In recent years, researchers have ventured into exploring various technologies to measure the maturity of tobacco leaves. Yu et al. [
9] employed electrochemical fingerprint technology to classify tobacco types and monitor the growth status of tobacco leaves. Conversely, Chen et al. [
10] amalgamated near-infrared (NIR) spectroscopy with convolutional neural network (CNN) deep learning to achieve maturity recognition of the upper, middle, and lower parts of the tobacco leaves, reaching accuracies of 96.18%, 95.2%, and 97.31%, respectively. Concurrently, Lu et al. [
11] utilized hyperspectral imaging technology combined with the SNV-SPA-PLS-DA model, successfully increasing the accuracy of the tobacco leaf maturity classification validation set and prediction to 99.32% and 98.46%, respectively. These findings underscore the efficacy of utilizing visible light/NIR hyperspectral imaging technology to detect tobacco leaf maturity. However, these methods recognize tobacco leaf maturity after harvesting, leading to the destruction of the leaves. Although spectral technology offers non-destructive identification of tobacco leaf maturity, spectrometers are expensive, lack portability, and are susceptible to environmental interference. With the swift evolution of machine vision and smart sensing technology, these methodologies showcase substantial potential in agricultural arenas such as plant disease detection, fruit maturity evaluation, and yield prediction, thus offering more convenient and efficient solutions for agricultural operations [
12,
13]. Mallikarjuna et al. [
14] proposed a tobacco leaf selective harvesting method based on texture features, validating the effectiveness of texture analysis in distinguishing mature from immature leaves. Moreover, color features play an integral role in tobacco leaf maturity recognition [
15]. Drawing on these studies, Mallikarjuna et al. [
16] proposed a maturity evaluation method combining filters and color models, effectively evaluating tobacco leaf maturity, thereby assisting in the development of efficient automatic harvesting systems. Nonetheless, research on tobacco leaf maturity recognition in the field under complex backgrounds and variable weather conditions is still limited. Traditional feature extraction methods may have limited accuracy and generalization capabilities under these conditions [
17,
18,
19,
20,
21]. Compared with traditional machine learning methods, deep learning methods, particularly convolutional neural networks (CNNs), have marked advantages in image classification [
22,
23] and object detection tasks, being able to automatically learn and extract image features [
24]. By leveraging the ubiquity and convenience of mobile devices in tandem with deep learning technology, Chen et al. [
25] established a practical solution for evaluating tobacco leaf maturity. Although Li et al. [
26] proposed an improved lightweight deep learning network architecture for recognizing tobacco leaf maturity to surmount the limitations of traditional methods, their research was still conducted post-harvest and does not fully replicate the in situ working conditions of field tobacco leaves. Therefore, the development of a high-accuracy tobacco leaf maturity recognition method suitable for complex environments still holds significant value.

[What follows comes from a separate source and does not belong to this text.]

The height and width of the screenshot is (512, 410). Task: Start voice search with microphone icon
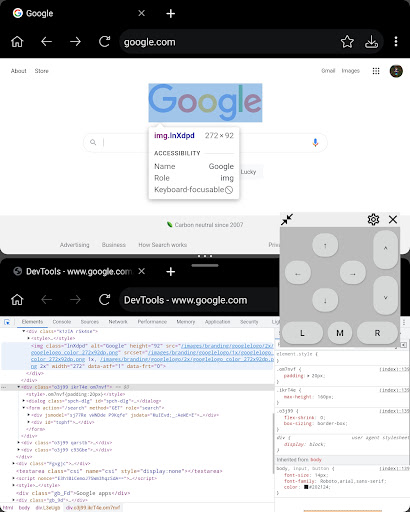pyautogui.click(x=315, y=143)
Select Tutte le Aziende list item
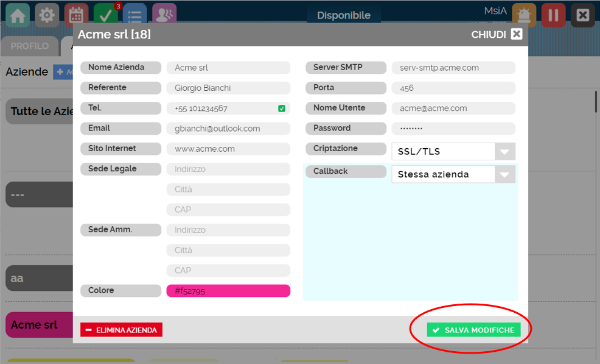This screenshot has height=364, width=600. pos(39,111)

High-definition lenses and optical sensors are capable of capturing the rich texture and spectral features of crops [
27]. Hence, in response to the limited research on in situ tobacco leaf maturity recognition in the field, this study leveraged a mobile phone as an information collection tool, proposing a novel method that integrates machine vision with the MobileNetV1 deep convolutional network for in situ tobacco leaf maturity recognition research in the field. This study maintained the authenticity of field operation conditions during the process of tobacco leaf image collection. To accommodate the size differences between tobacco leaves, we introduced the Feature Pyramid Network (FPN) structure to capture and merge features of different scales, thereby enhancing feature expression capabilities. By integrating the attention mechanism, we focus on key information, maintaining high recognition performance in complex backgrounds and weather environments. Further, an improved MobileNetV1 model was used for training and validation to ensure its accuracy and robustness under different environmental conditions. The proposed method’s advantages and limitations were evaluated by comparing it with other technologies. This study aimed to overcome the limitations of sensory evaluation of tobacco leaf maturity levels, provide accurate, reliable, and scientific aids for tobacco leaf harvesting, and establish a maturity discrimination model.
3. Results and Discussion
3.1. Experiment Environment and Parameters
The experiments were conducted in a Python 3.7 environment with TensorFlow-GPU version 2.6.0. Training was performed using the Pycharm compiler on a hardware environment featuring an 8-core i5-12450H processor and 16 GB of VRAM. The batch size was set to 32, and training was performed for 30 epochs.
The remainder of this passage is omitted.